Recently, the aspiring BRICS nations (Brazil, Russia, India, China,
and South Africa) met in sunny Durban, South Africa, for their fifth
summit to discuss
their plans for creating their proposed BRICS Development Bank
(BDB). Despite ongoing doubts that these nations will be able to quickly
come to an
agreement over where and how the bank will function, there is hope
that these differences can be overcome.
But there is one issue that the BRICS leaders seemed to have
overlooked. That is, how will the BRICS bank address these nations'
ongoing struggle to
contain the spread of disease? Diseases commonly attributed to
economic wealth and prosperity, such as obesity and diabetes, are on the
rise and will
inevitably threaten their bristling economies should the BDB fail to
adequately invest in healthcare infrastructure.
The proposed BDB bank is mainly focused on providing loans and grants - approximately $4.5 trillion
in total - to finance
infrastructural development projects in the BRICS and other
developing nations. This funding will be used to construct railroads,
bridges, highways, and
ports. Created as an alternative " Bretton Woods for the developing nations,"

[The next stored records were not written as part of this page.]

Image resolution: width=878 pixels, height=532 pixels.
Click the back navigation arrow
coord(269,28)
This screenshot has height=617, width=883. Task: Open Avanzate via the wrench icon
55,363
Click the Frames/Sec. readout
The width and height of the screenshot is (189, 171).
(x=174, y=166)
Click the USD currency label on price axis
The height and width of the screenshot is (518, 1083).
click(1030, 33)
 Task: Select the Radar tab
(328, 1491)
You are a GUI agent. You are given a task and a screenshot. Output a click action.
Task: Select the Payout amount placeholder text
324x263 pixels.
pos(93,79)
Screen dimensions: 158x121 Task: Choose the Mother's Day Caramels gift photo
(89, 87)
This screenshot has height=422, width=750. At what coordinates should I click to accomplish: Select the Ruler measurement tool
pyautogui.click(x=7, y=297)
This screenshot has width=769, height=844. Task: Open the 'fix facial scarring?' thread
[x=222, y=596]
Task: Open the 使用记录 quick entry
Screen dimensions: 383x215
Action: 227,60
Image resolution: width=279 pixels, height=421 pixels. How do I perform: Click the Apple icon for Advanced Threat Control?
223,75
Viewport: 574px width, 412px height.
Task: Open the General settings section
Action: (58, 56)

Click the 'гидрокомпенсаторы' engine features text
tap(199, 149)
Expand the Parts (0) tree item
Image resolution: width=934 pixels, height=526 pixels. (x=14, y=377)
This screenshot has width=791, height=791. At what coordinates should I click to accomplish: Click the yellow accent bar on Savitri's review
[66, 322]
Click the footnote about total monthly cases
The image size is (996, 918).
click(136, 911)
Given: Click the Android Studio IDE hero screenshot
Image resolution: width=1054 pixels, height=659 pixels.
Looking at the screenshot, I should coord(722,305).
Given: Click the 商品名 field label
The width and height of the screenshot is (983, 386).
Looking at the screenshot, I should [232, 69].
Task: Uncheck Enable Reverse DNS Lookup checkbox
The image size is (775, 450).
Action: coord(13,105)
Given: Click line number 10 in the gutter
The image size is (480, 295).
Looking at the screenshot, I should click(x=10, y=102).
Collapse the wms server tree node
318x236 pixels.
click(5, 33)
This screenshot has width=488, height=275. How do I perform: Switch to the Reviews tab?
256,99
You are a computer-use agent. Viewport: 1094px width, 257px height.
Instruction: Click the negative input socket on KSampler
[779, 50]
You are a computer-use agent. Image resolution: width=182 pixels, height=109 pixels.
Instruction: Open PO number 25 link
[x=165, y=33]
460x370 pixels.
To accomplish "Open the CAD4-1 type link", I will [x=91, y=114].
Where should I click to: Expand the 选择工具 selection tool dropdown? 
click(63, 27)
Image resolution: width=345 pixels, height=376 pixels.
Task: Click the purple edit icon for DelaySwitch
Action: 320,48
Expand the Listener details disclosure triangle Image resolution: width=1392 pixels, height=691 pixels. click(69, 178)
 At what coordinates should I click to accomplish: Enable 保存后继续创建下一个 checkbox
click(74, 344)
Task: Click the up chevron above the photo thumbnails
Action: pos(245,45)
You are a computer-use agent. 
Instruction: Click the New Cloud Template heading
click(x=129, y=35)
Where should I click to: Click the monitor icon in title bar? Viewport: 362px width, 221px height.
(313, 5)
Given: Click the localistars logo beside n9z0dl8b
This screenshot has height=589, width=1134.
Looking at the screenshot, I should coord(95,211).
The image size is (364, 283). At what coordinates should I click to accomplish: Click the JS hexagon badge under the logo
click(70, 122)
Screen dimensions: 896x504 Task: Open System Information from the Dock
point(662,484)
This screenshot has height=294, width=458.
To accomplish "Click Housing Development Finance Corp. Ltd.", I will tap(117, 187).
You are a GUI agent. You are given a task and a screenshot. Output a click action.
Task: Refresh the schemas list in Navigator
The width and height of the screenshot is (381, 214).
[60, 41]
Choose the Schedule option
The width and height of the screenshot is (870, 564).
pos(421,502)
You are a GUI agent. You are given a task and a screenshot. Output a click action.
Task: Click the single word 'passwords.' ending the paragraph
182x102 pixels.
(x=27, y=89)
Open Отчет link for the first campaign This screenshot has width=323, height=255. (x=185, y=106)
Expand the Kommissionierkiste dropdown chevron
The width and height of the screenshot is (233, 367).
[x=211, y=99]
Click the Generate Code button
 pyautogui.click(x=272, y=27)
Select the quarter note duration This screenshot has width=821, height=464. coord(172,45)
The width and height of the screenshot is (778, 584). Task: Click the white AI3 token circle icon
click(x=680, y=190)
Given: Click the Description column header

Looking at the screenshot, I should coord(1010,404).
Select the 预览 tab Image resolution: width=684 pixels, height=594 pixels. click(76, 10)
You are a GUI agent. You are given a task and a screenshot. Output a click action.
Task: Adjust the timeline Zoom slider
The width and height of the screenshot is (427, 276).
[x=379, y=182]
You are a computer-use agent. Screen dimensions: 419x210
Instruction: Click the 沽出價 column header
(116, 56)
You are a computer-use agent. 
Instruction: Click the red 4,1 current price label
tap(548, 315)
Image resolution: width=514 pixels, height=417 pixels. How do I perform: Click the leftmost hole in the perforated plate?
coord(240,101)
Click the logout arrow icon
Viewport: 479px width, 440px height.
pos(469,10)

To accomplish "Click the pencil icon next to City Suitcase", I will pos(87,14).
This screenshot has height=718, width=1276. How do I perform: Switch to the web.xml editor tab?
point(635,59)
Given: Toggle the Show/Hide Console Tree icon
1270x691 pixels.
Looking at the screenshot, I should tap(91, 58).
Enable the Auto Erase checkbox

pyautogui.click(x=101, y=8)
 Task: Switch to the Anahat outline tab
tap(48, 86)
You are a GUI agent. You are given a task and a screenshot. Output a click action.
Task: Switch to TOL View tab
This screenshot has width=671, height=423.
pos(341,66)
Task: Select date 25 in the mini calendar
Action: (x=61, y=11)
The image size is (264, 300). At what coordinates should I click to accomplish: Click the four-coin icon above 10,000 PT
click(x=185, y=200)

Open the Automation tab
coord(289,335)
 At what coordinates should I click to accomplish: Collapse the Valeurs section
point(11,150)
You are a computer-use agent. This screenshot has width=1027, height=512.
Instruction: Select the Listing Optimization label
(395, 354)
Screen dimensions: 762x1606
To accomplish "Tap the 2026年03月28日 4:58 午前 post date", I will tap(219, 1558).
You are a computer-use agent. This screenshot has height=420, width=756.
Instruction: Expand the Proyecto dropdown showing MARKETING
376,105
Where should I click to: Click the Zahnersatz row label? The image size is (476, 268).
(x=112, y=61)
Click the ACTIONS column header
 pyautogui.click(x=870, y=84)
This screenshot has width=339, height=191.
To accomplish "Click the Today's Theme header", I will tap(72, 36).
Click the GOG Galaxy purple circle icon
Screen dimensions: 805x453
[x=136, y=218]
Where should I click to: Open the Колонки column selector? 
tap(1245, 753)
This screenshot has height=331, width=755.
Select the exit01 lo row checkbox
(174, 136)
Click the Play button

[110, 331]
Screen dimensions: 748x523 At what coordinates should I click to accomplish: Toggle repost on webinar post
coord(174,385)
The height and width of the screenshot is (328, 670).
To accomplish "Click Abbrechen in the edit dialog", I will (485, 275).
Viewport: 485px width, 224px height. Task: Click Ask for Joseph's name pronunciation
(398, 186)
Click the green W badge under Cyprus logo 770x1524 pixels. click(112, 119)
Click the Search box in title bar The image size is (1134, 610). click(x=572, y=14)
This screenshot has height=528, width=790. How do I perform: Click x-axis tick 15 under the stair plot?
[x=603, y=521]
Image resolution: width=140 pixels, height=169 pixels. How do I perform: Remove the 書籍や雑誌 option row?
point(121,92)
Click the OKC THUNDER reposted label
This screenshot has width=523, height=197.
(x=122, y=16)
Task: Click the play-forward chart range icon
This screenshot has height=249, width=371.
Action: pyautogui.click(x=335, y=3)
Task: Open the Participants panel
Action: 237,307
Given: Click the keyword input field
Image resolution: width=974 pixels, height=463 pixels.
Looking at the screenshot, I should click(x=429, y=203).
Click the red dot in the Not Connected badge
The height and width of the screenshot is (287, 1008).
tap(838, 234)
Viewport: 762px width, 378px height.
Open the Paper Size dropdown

loans will be provided at favorable lending terms. The bank will also provide a currency reserve of $100 billion
dollars to be used in times of
economic crisis. Another implicit goal through this banking endeavor
is to decrease the BRICS and other developing nations' ongoing
reliance on the World Bank and IMF
for financial assistance while creating a lending facility that better understands developing nations' context and needs.